Teams of scientists from around the world have been working on a way to produce spray-on solar cells for some time now. Recently, a team from the University of Toronto Faculty of Applied Science & Engineering has moved to the forefront of the race due to their latest breakthrough involving a new method for spraying solar cells onto flexible surfaces.

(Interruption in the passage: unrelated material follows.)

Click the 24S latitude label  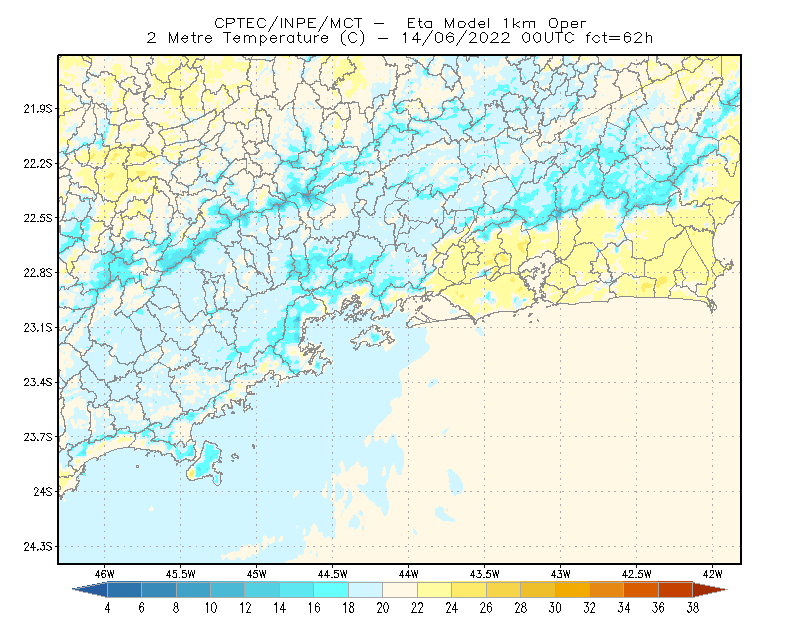[43, 491]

The prototype applies colloidal quantum dots via spray. These dots are a type of nanotechnology material that are light-sensitive.
This from Gizmag:
In such spray on solar cells, quantum dots would act as the absorbing photovoltaic material. Because they have a band gap that can be tuned by altering the size of their nanoparticles, they can be made to soak up different parts of the solar spectrum. This could prove particularly valuable if they were to be used in multi-junction solar cells, where dots small and large could sit alongside each other to widen the cells’ energy harvesting potential.
If this technology proves to be successful, it could help produce a less expensive way to turn curved surfaces into solar panels. Essentially, the spray could be used to coat all kinds of objects – from laptops to aircraft wings. According to the University of Toronto, coating the surface of a car roof would produce enough power for three 100-Watt light bulbs or 24 compact fluorescents.
“My dream is that one day you’ll have two technicians with Ghostbusters backpacks come to your house and spray your roof,” says Illan Kramer, a post-doctoral fellow with the Ted Sargent group in The Edward S. Rogers Sr. Department of Electrical & Computer Engineering at the University of Toronto, and IBM Canada’s Research and Development Centre.